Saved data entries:
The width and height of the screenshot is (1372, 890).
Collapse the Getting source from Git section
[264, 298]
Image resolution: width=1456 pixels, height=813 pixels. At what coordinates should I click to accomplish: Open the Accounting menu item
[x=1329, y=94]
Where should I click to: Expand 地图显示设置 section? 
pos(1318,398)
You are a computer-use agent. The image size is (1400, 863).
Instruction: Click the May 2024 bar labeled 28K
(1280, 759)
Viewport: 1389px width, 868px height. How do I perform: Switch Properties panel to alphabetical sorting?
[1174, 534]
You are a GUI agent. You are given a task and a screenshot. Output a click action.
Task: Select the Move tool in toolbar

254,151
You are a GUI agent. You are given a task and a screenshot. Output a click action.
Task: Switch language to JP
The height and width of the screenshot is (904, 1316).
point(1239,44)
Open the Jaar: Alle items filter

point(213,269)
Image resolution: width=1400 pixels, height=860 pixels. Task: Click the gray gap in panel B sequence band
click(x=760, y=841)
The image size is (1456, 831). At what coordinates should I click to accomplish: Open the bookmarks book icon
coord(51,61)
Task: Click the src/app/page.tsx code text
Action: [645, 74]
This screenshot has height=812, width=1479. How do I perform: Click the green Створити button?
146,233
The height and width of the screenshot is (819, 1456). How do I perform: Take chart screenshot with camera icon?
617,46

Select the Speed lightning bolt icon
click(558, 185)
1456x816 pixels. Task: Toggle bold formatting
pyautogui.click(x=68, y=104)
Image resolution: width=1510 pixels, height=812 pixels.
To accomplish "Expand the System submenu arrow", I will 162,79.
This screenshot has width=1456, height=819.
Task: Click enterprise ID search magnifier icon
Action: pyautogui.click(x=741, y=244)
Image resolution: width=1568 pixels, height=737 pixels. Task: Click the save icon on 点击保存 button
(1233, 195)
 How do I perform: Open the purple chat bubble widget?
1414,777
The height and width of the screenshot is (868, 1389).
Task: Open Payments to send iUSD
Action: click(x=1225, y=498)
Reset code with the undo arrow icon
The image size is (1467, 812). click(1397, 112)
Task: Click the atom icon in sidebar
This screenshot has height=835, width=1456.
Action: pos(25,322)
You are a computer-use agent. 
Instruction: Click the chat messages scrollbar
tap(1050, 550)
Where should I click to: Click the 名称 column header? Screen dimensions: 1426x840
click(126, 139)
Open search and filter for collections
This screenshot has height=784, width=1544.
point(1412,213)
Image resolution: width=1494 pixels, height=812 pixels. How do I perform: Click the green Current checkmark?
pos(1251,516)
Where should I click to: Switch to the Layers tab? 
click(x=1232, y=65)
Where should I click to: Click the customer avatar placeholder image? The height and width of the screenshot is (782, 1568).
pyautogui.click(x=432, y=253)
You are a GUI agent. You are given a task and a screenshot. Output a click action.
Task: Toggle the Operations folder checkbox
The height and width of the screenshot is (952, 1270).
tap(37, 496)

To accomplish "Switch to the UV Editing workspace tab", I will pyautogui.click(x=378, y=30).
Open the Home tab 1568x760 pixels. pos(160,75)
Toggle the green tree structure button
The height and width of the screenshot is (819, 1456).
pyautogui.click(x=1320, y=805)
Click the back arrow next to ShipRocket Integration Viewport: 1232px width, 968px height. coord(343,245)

Try it ->
Reproduce the records above word for word.

Exercise result ->
The width and height of the screenshot is (1372, 890).
Collapse the Getting source from Git section
[264, 298]
Image resolution: width=1456 pixels, height=813 pixels. At what coordinates should I click to accomplish: Open the Accounting menu item
[x=1329, y=94]
Where should I click to: Expand 地图显示设置 section? 
pos(1318,398)
You are a computer-use agent. The image size is (1400, 863).
Instruction: Click the May 2024 bar labeled 28K
(1280, 759)
Viewport: 1389px width, 868px height. How do I perform: Switch Properties panel to alphabetical sorting?
[1174, 534]
You are a GUI agent. You are given a task and a screenshot. Output a click action.
Task: Select the Move tool in toolbar

254,151
You are a GUI agent. You are given a task and a screenshot. Output a click action.
Task: Switch language to JP
The height and width of the screenshot is (904, 1316).
point(1239,44)
Open the Jaar: Alle items filter

point(213,269)
Image resolution: width=1400 pixels, height=860 pixels. Task: Click the gray gap in panel B sequence band
click(x=760, y=841)
The image size is (1456, 831). At what coordinates should I click to accomplish: Open the bookmarks book icon
coord(51,61)
Task: Click the src/app/page.tsx code text
Action: [645, 74]
This screenshot has height=812, width=1479. How do I perform: Click the green Створити button?
146,233
The height and width of the screenshot is (819, 1456). How do I perform: Take chart screenshot with camera icon?
617,46

Select the Speed lightning bolt icon
click(558, 185)
1456x816 pixels. Task: Toggle bold formatting
pyautogui.click(x=68, y=104)
Image resolution: width=1510 pixels, height=812 pixels.
To accomplish "Expand the System submenu arrow", I will 162,79.
This screenshot has width=1456, height=819.
Task: Click enterprise ID search magnifier icon
Action: pyautogui.click(x=741, y=244)
Image resolution: width=1568 pixels, height=737 pixels. Task: Click the save icon on 点击保存 button
(1233, 195)
 How do I perform: Open the purple chat bubble widget?
1414,777
The height and width of the screenshot is (868, 1389).
Task: Open Payments to send iUSD
Action: click(x=1225, y=498)
Reset code with the undo arrow icon
The image size is (1467, 812). click(1397, 112)
Task: Click the atom icon in sidebar
This screenshot has height=835, width=1456.
Action: pos(25,322)
You are a computer-use agent. 
Instruction: Click the chat messages scrollbar
tap(1050, 550)
Where should I click to: Click the 名称 column header? Screen dimensions: 1426x840
click(126, 139)
Open search and filter for collections
This screenshot has height=784, width=1544.
point(1412,213)
Image resolution: width=1494 pixels, height=812 pixels. How do I perform: Click the green Current checkmark?
pos(1251,516)
Where should I click to: Switch to the Layers tab? 
click(x=1232, y=65)
Where should I click to: Click the customer avatar placeholder image? The height and width of the screenshot is (782, 1568).
pyautogui.click(x=432, y=253)
You are a GUI agent. You are given a task and a screenshot. Output a click action.
Task: Toggle the Operations folder checkbox
The height and width of the screenshot is (952, 1270).
tap(37, 496)

To accomplish "Switch to the UV Editing workspace tab", I will pyautogui.click(x=378, y=30).
Open the Home tab 1568x760 pixels. pos(160,75)
Toggle the green tree structure button
The height and width of the screenshot is (819, 1456).
pyautogui.click(x=1320, y=805)
Click the back arrow next to ShipRocket Integration Viewport: 1232px width, 968px height. coord(343,245)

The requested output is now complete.